Beginning with the line that contains "The image size is (243, 193).", output each line below exactly through the last one, both included, and nothing else.

:: Material for this task

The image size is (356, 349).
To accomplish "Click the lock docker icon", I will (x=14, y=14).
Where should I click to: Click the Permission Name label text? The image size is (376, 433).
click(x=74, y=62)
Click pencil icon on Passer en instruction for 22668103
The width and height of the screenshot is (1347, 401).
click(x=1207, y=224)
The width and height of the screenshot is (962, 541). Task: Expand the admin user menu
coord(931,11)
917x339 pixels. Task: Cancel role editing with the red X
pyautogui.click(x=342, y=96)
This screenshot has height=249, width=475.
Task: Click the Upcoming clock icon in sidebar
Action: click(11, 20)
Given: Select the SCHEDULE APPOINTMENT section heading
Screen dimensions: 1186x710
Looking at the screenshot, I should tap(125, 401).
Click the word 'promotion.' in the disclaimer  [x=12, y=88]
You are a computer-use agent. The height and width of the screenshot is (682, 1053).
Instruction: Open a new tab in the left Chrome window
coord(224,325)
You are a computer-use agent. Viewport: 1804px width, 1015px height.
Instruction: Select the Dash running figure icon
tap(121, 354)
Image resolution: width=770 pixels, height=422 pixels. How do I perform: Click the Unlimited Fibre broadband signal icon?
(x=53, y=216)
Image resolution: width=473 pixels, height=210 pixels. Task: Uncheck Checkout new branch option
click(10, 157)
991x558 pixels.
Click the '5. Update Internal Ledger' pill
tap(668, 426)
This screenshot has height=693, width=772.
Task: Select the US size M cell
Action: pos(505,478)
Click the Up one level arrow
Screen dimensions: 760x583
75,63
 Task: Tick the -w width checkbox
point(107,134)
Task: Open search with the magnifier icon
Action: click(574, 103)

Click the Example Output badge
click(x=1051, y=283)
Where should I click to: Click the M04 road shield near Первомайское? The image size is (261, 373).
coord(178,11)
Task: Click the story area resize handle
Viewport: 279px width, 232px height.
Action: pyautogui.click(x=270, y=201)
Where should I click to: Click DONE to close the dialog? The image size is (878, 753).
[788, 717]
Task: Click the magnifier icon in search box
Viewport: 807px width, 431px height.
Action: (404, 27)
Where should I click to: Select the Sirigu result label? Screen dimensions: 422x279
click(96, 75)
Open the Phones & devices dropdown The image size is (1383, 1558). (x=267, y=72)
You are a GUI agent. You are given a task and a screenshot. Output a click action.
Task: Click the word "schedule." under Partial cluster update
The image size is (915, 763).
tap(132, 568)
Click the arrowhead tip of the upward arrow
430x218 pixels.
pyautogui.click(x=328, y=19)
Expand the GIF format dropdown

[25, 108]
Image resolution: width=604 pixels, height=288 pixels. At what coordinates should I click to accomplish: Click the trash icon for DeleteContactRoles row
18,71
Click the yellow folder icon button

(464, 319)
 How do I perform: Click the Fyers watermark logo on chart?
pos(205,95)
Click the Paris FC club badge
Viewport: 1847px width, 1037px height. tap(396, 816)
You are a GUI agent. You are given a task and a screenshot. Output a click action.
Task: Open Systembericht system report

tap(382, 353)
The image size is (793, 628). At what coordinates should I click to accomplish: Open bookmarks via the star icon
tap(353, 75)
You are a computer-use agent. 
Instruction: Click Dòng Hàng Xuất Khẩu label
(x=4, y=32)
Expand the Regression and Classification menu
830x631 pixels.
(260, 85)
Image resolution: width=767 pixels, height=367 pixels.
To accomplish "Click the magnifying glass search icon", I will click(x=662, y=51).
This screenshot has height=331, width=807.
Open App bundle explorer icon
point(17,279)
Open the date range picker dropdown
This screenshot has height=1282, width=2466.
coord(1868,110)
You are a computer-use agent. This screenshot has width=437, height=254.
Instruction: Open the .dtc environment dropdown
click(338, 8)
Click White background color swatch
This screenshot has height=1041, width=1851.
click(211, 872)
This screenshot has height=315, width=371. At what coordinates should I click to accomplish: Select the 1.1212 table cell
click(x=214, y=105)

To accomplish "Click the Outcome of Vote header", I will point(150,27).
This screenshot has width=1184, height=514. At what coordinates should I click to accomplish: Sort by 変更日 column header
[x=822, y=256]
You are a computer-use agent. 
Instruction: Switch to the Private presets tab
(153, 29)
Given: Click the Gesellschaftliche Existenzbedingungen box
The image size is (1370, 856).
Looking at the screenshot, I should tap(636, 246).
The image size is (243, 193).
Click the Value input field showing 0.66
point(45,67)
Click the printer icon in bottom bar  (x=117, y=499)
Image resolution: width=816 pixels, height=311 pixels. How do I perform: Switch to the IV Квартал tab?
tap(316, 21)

::::

Exercise solution »
The image size is (243, 193).
Click the Value input field showing 0.66
point(45,67)
Click the printer icon in bottom bar  (x=117, y=499)
Image resolution: width=816 pixels, height=311 pixels. How do I perform: Switch to the IV Квартал tab?
tap(316, 21)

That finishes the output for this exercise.